Por que combater a burocracia?
Os sindicatos são organizações de luta da classe trabalhadora. Deveriam ser verdadeiras escolas de comunismo. Nos sindicatos os trabalhadores deveriam aprender que, unidos, eles podem tudo; que são eles que movem a sociedade; que todos os trabalhadores do mundo são irmãos e que a eles devemos solidariedade e apoio. Os sindicatos deveriam educar os trabalhadores no ódio ao aparelho de Estado, a todos os governos e ao imperialismo. Nos sindicatos, os trabalhadores deveriam exercer a mais ampla democracia operária, uma das bases mais importantes da futura sociedade socialista. Mas a burocracia transforma todas essas lições em seu contrário.
Obama esteve no Brasil. Sindicatos de todos os matizes deveriam se unir para dizer go home! a este verdadeiro capitão do mato internacional, denunciar as ocupações imperialistas, a entrega do pré-sal e a agressão à Líbia. Mas ao invés disso, os dirigentes da Força Sindical, CUT, UGT, CTB, CGTB e Nova Central resolveram almoçar com Obama… Almoçar!

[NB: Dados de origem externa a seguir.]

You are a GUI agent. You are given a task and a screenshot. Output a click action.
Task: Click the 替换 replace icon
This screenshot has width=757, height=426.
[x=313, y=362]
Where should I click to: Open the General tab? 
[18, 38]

Claro, como são burocratas, precisavam dar um ar combativo ao almoço. Por isso entregaram ao presidente uma “carta aberta” que falava sobre a necessidade de aumentar o comércio entre os dois países… Aumentar o comércio! Então é assim? Quando o chefe do imperialismo mundial vem ao país não devemos protestar, exigir, repudiar, mas sim almoçar com ele e pedir o aumento do comércio? Não é difícil imaginar o prejuízo desses ensinamentos para a consciência de milhões de trabalhadores.

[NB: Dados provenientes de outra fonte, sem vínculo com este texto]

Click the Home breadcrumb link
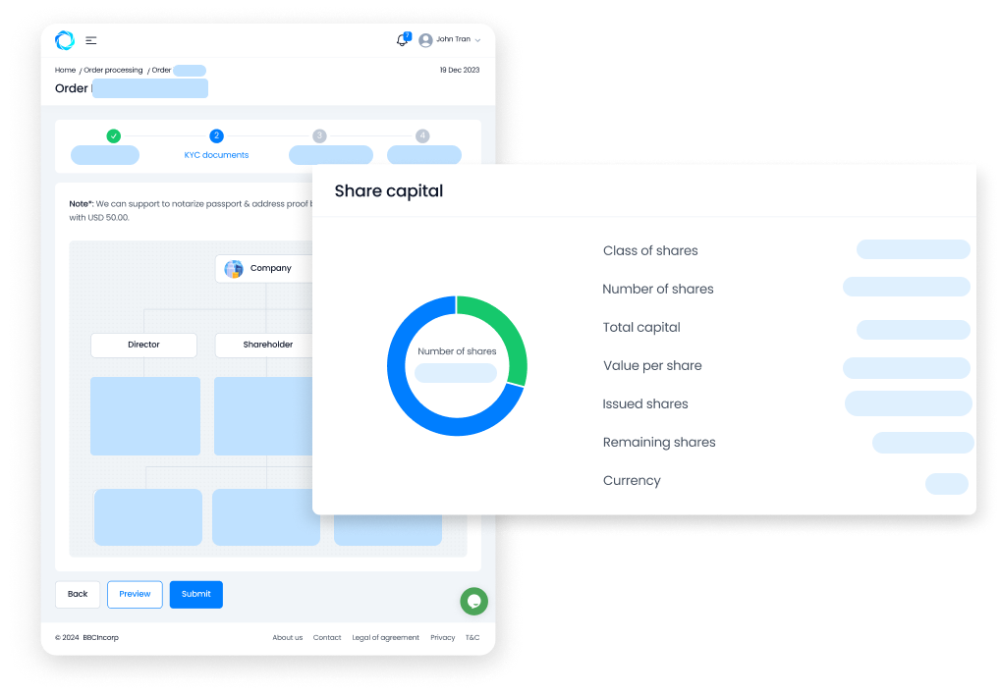 pyautogui.click(x=65, y=71)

E não é só isso. A burocracia afasta os trabalhadores de base do sindicato; promove o preconceito e a opressão dentro das fileiras de nossa classe; educa os ativistas em uma cultura de mentiras, violência e calúnias. Enfim, a burocracia destrói as próprias bases da organização sindical, exatamente como um parasita destrói o organismo que o hospeda.

É possível evitar a burocratização?
De tudo o que dissemos até aqui, não concluímos de maneira nenhuma que “todo mundo que chega lá se corrompe”. Esse simples senso comum não ajuda os trabalhadores porque não explica nada.

Como evitar então a burocratização? Há uma vacina contra ela? Infelizmente, não. Como dissemos acima, a burocratização não tem origem no indivíduo, mas sim nos privilégios que o aparato sindical oferece. Portanto, a luta contra a burocratização deve ser, em primeiro lugar, uma luta contra esses privilégios e pelo controle da base sobre os dirigentes. Em segundo lugar, é uma luta para trazer a base para dentro do sindicato, fazê-la participar, opinar, fiscalizar, sugerir e criticar.

Em terceiro lugar, a luta contra a burocratização é uma luta pela reeducação da classe e de seus dirigentes em base aos bons e velhos valores políticos e morais abandonados pela burocracia: o ódio de classe, a solidariedade internacional, a independência em relação a todos os governos e empresas e a luta contra a opressão e a exploração. Por último, o combate à burocratização é impossível sem a politização da atividade sindical. Os sindicatos devem levantar ativamente as bandeiras políticas da classe, desde as mais modestas até sua grande bandeira histórica: o socialismo. Nas diretorias das entidades devem conviver democraticamente representantes de todas as correntes partidárias e também aqueles que não têm partido nenhum.

Nenhuma dessas medidas por si só resolve o problema, mas são todas absolutamente necessárias. São parte de uma luta que deve começar agora, mas que não tem data para acabar.

O destino da burocracia
A luta contra a burocratização é a batalha para transformar os sindicatos novamente em escolas de comunismo, em instrumentos de preparação e educação de toda a classe para sua grande missão histórica: a derrota do capitalismo e a construção de uma sociedade socialista. Nessa batalha, não é preciso dizer que os atuais dirigentes da CUT, da Força Sindical, da CTB e de outras centrais não serão aliados. Com isso, apenas demonstram sua condição de burocratas irrecuperáveis e agentes do capital na classe trabalhadora. Quando chegar a hora, os operários saberão expulsá-los de seu meio, da mesma maneira que um organismo enfermo, na luta por recuperar-se, expulsa de dentro de si todo tipo de úlcera e infecção. Por mais feio que soe essa frase, a verdade é que a burocracia não passa disso.